Diciamo che dopo ‘il bacio di Klimt’ c’è stata una percezione diversa., Il bacio di Klimt insieme anche a girasoli  visto che questo album lo abbiamo portato avanti attraverso dei singoli per un po' di mesi. La prima canzone è uscita nel 2019, poi è uscito Klimt ed entrambe sono state certificate. Poi a gennaio abbiamo pubblicato l'urlo di Munch e quando Dio ti ha inventata.  Ovviamente non te lo aspetti perchè non c’erano stati numeri prima di Klimt quindi è stato inaspettato.Tutti gli altri singoli anche in quel caso sono cose inaspettate ma riesci a concepire che puoi farcela anche con i singoli successivi. Quando c’è un lavoro fatto bene con un progetto le cose arrivano.

  • Ci sono anche due tracce più introspettive come ‘Mi stai già perdendo’ e ‘Schopenhauer’...ci puoi raccontare di questi due brani?
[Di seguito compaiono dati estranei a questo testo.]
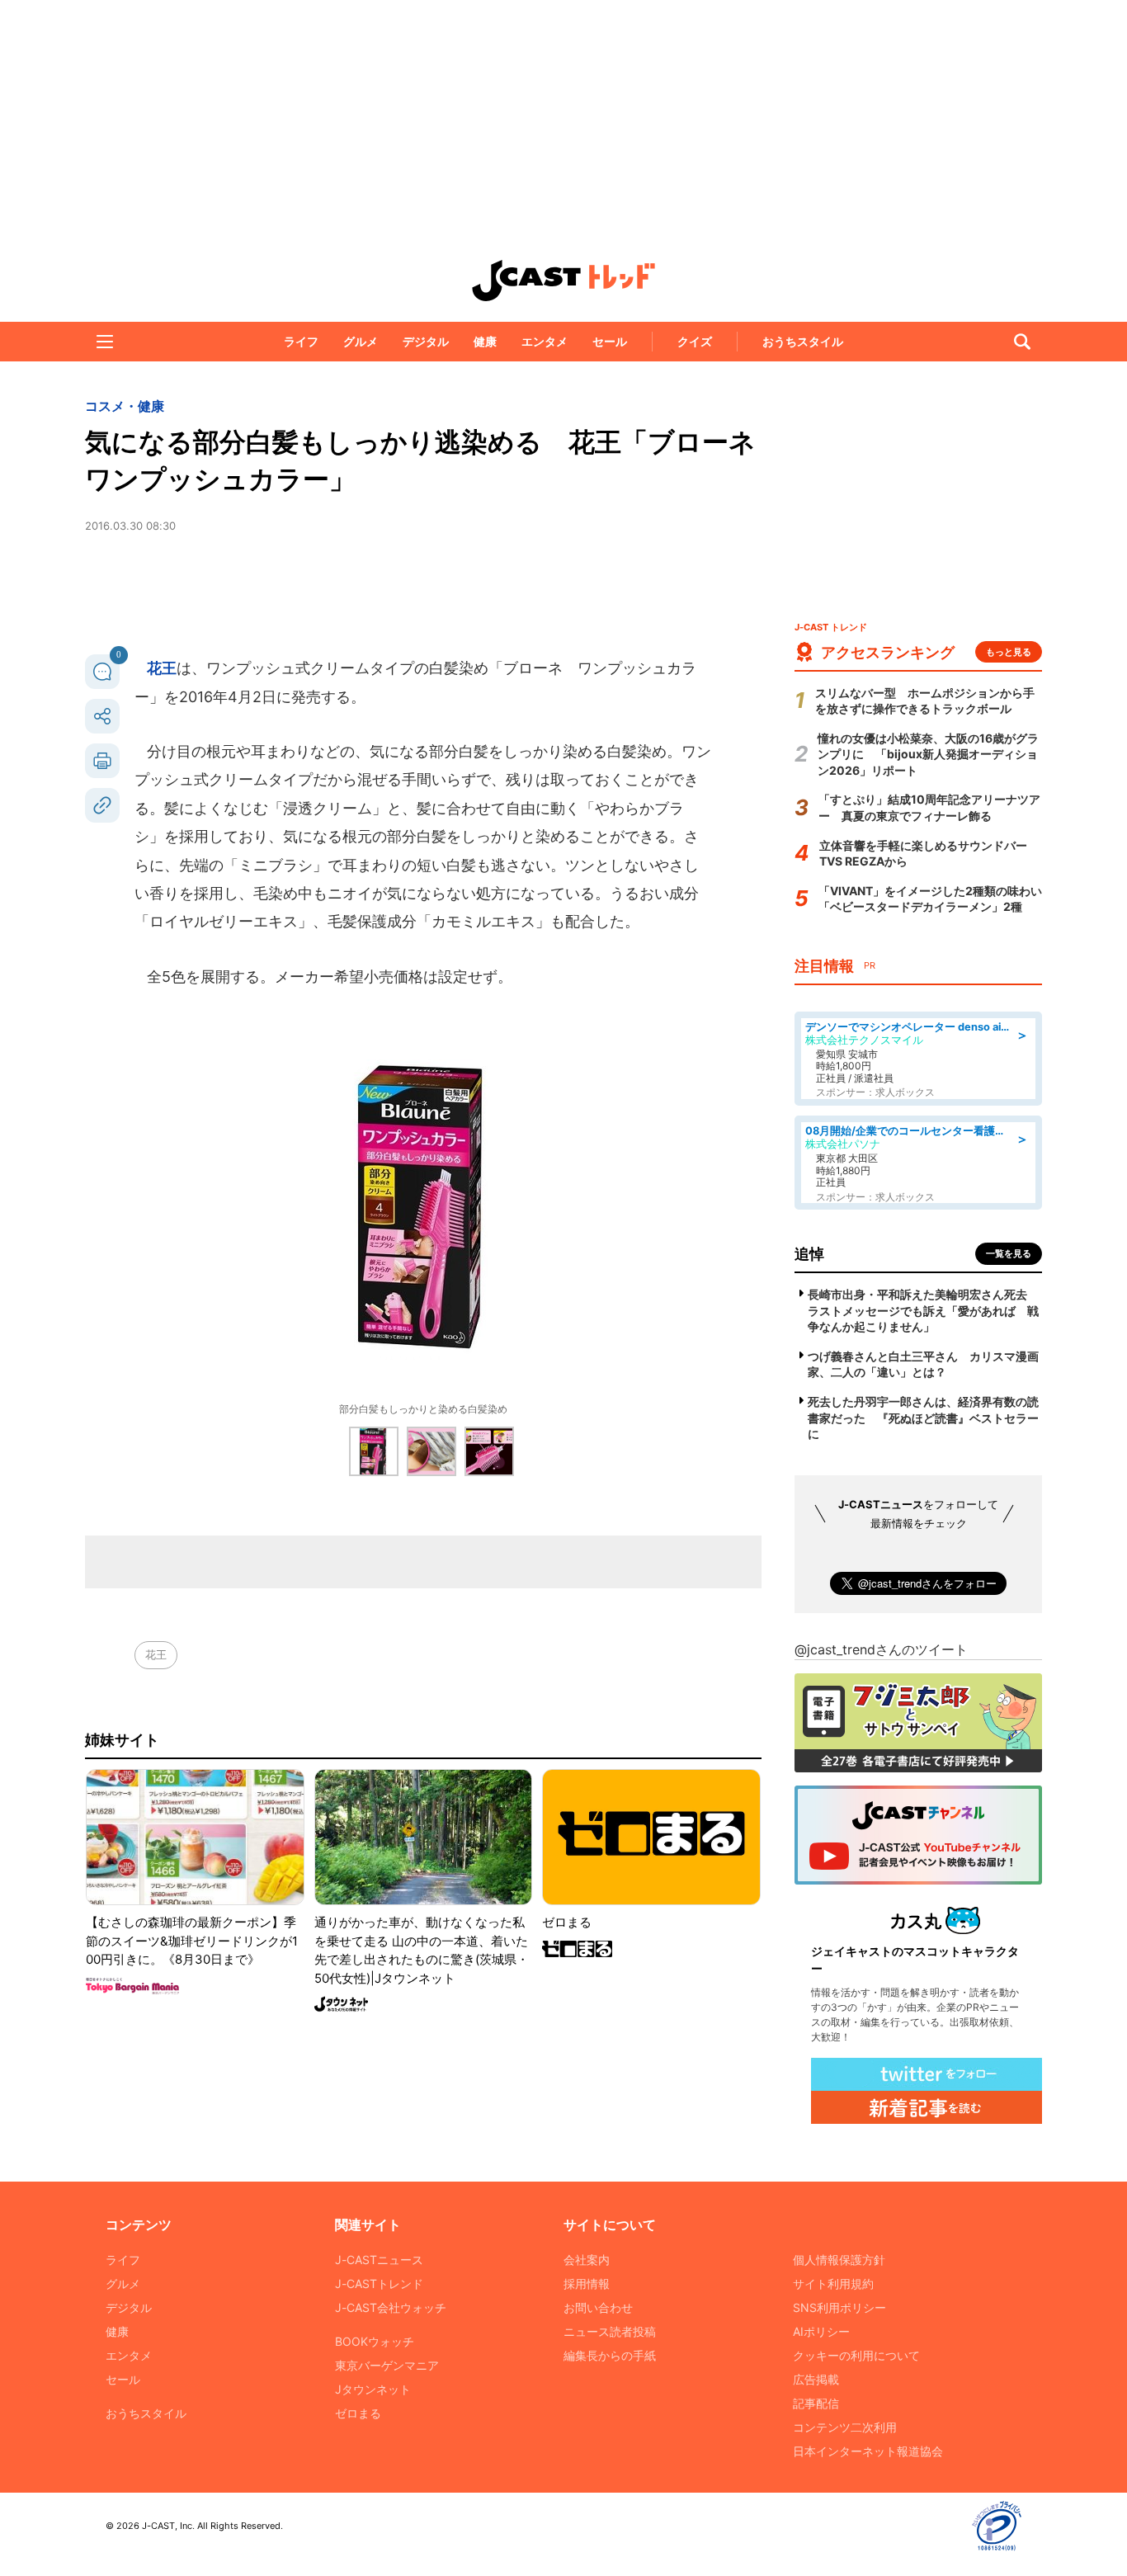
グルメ (360, 341)
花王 (162, 668)
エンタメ (544, 341)
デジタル (426, 341)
Mi stai gia perdendo ha una storia particolare, nel senso che l'ho scritta nel periodo in cui scrissi ‘il bacio di klimt' e ha un approccio alla scrittura differente rispetto a Klimt. Difatti sono stato molto in difficoltà perchè fino all’ultimo avrei pubblicato “Mi stai già perdendo” come singolo quindi sarebbe stata una storia totalmente diversa... Ho trovato quasi d'obbligo inserire mi stai già perdendo. Stesso discorso per ‘Schopenauer’  che si è trovata a scontrarsi con un altro singolo. Quindi quando c’è stata da pubblicare Klimt c’è stato proprio un terno al lotto…

  • Romeo e Giulietta è già iconica perché ha quel hey che mi fa pensare a quanto sarebbe bello poterla cantare ad esempio in un arena di Verona...ci hai pensato?

Io penso che sarebbe bello non tanto cantarla all’arena di Verona ma live. Hai citato un posto sicuramente molto bello e questa canzone si presta sicuramente al live. Immagino questa canzone non cantata da me ma dalle persone…ha un ritornello di una semplicità tale che è impossibile non cantarla.

  • A proposito di live, hai intenzione di organizzare qualcosa?

Assolutamente si, ci stiamo lavorando con calma perchè mi piace fare le cose bene a maggior ragione in una situazione del genere che sembra stia andando in miglioramento. Mi sto prendendo del tempo ma si!